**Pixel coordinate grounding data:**
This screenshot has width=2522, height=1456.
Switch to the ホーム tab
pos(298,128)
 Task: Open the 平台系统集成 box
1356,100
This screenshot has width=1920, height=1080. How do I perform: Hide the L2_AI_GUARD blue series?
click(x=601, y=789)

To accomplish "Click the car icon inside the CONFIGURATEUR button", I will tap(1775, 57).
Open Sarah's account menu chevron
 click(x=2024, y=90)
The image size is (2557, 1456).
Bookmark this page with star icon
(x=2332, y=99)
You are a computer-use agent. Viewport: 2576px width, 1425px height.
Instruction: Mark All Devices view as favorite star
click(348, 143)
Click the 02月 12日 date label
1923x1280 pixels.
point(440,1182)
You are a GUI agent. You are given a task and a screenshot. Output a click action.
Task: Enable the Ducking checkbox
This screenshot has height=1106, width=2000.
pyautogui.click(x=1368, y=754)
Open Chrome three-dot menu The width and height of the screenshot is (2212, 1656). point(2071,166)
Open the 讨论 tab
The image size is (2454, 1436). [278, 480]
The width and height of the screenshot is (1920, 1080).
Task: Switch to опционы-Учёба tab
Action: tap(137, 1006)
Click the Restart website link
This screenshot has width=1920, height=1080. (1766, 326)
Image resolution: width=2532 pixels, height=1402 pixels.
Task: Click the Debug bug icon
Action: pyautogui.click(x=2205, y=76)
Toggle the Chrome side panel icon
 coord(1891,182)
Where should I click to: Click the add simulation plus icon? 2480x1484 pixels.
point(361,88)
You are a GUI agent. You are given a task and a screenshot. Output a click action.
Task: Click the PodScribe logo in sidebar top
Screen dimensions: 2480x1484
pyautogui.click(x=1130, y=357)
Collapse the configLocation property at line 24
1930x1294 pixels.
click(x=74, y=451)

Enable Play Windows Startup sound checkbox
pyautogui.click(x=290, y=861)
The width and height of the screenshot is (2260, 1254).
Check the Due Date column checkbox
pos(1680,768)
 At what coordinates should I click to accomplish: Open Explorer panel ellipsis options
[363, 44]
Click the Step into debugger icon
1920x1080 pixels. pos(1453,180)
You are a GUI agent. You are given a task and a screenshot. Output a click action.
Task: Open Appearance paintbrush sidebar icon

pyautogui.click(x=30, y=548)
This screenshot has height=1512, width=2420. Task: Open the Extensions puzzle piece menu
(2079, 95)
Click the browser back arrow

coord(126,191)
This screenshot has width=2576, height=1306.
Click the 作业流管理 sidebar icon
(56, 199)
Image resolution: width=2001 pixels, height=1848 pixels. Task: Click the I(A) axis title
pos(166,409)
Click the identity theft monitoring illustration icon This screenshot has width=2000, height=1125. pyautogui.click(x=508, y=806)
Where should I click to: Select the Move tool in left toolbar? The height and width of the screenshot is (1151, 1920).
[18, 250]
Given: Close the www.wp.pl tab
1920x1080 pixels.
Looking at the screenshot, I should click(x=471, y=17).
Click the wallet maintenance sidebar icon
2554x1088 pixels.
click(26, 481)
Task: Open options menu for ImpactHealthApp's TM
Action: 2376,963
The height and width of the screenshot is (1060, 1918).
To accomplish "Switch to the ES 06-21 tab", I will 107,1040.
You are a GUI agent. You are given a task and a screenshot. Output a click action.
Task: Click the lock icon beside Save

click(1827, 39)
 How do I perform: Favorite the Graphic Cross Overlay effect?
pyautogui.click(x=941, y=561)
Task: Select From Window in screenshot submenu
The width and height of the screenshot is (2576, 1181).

**PROBLEM REQUIREMENTS:** The response should consist of the entries above, retyped exactly.

**RESULT FOR THIS EXERCISE:**
This screenshot has width=2522, height=1456.
Switch to the ホーム tab
pos(298,128)
 Task: Open the 平台系统集成 box
1356,100
This screenshot has width=1920, height=1080. How do I perform: Hide the L2_AI_GUARD blue series?
click(x=601, y=789)

To accomplish "Click the car icon inside the CONFIGURATEUR button", I will tap(1775, 57).
Open Sarah's account menu chevron
 click(x=2024, y=90)
The image size is (2557, 1456).
Bookmark this page with star icon
(x=2332, y=99)
You are a computer-use agent. Viewport: 2576px width, 1425px height.
Instruction: Mark All Devices view as favorite star
click(348, 143)
Click the 02月 12日 date label
1923x1280 pixels.
point(440,1182)
You are a GUI agent. You are given a task and a screenshot. Output a click action.
Task: Enable the Ducking checkbox
This screenshot has height=1106, width=2000.
pyautogui.click(x=1368, y=754)
Open Chrome three-dot menu The width and height of the screenshot is (2212, 1656). point(2071,166)
Open the 讨论 tab
The image size is (2454, 1436). [278, 480]
The width and height of the screenshot is (1920, 1080).
Task: Switch to опционы-Учёба tab
Action: tap(137, 1006)
Click the Restart website link
This screenshot has width=1920, height=1080. (1766, 326)
Image resolution: width=2532 pixels, height=1402 pixels.
Task: Click the Debug bug icon
Action: pyautogui.click(x=2205, y=76)
Toggle the Chrome side panel icon
 coord(1891,182)
Where should I click to: Click the add simulation plus icon? 2480x1484 pixels.
point(361,88)
You are a GUI agent. You are given a task and a screenshot. Output a click action.
Task: Click the PodScribe logo in sidebar top
Screen dimensions: 2480x1484
pyautogui.click(x=1130, y=357)
Collapse the configLocation property at line 24
1930x1294 pixels.
click(x=74, y=451)

Enable Play Windows Startup sound checkbox
pyautogui.click(x=290, y=861)
The width and height of the screenshot is (2260, 1254).
Check the Due Date column checkbox
pos(1680,768)
 At what coordinates should I click to accomplish: Open Explorer panel ellipsis options
[363, 44]
Click the Step into debugger icon
1920x1080 pixels. pos(1453,180)
You are a GUI agent. You are given a task and a screenshot. Output a click action.
Task: Open Appearance paintbrush sidebar icon

pyautogui.click(x=30, y=548)
This screenshot has height=1512, width=2420. Task: Open the Extensions puzzle piece menu
(2079, 95)
Click the browser back arrow

coord(126,191)
This screenshot has width=2576, height=1306.
Click the 作业流管理 sidebar icon
(56, 199)
Image resolution: width=2001 pixels, height=1848 pixels. Task: Click the I(A) axis title
pos(166,409)
Click the identity theft monitoring illustration icon This screenshot has width=2000, height=1125. pyautogui.click(x=508, y=806)
Where should I click to: Select the Move tool in left toolbar? The height and width of the screenshot is (1151, 1920).
[18, 250]
Given: Close the www.wp.pl tab
1920x1080 pixels.
Looking at the screenshot, I should click(x=471, y=17).
Click the wallet maintenance sidebar icon
2554x1088 pixels.
click(26, 481)
Task: Open options menu for ImpactHealthApp's TM
Action: 2376,963
The height and width of the screenshot is (1060, 1918).
To accomplish "Switch to the ES 06-21 tab", I will 107,1040.
You are a GUI agent. You are given a task and a screenshot. Output a click action.
Task: Click the lock icon beside Save

click(1827, 39)
 How do I perform: Favorite the Graphic Cross Overlay effect?
pyautogui.click(x=941, y=561)
Task: Select From Window in screenshot submenu
The width and height of the screenshot is (2576, 1181).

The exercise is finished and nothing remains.